Work instructions:
Where a line below holds the string "mode", count it; then give the total without any other words.

Supplied information:
Content starts
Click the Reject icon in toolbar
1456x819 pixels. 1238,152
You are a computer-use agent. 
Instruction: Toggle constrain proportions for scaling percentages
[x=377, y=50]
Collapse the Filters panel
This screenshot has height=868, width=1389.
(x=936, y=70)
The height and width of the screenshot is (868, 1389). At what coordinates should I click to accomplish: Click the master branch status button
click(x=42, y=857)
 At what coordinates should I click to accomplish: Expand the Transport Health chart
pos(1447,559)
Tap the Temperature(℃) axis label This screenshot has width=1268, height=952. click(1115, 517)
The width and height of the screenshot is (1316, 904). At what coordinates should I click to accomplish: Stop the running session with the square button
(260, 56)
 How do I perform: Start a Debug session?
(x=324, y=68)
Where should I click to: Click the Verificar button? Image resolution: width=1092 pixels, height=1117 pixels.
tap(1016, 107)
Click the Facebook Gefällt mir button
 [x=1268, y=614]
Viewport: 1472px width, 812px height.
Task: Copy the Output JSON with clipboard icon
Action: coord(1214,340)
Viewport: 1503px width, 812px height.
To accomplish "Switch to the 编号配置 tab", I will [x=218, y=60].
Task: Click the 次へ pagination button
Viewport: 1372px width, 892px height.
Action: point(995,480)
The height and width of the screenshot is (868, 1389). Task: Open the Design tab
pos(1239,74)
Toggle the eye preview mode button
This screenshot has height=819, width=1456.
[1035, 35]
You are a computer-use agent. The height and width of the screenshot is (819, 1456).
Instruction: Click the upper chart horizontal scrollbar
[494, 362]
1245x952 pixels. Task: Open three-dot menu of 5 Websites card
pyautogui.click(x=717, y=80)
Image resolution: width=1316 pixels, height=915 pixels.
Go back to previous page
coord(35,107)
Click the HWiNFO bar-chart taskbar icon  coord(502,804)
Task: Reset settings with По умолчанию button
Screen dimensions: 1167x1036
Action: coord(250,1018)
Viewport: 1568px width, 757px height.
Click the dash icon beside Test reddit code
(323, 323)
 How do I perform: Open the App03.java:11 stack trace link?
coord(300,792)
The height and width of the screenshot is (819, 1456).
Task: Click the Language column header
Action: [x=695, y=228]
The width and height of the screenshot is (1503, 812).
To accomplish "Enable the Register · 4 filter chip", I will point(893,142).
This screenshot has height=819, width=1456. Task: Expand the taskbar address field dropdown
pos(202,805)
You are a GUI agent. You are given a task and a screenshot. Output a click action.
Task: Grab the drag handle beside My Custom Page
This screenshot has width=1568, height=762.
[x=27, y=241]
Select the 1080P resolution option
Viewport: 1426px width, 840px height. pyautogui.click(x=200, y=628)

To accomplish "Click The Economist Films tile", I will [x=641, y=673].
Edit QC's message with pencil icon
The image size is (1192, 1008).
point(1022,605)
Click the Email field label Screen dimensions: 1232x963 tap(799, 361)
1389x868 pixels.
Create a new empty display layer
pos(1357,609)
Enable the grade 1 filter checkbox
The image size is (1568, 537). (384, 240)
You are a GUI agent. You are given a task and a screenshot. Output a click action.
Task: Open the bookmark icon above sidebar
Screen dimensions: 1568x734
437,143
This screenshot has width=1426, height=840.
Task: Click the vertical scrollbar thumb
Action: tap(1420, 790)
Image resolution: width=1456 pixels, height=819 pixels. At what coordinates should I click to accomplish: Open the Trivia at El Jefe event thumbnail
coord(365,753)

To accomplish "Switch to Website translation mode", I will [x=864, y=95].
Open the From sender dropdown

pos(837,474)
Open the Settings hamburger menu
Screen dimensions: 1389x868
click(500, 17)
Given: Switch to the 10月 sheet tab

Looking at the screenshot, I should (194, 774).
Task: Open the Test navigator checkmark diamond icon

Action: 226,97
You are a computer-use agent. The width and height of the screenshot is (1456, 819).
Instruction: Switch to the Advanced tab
Content ends
Exercise output:
2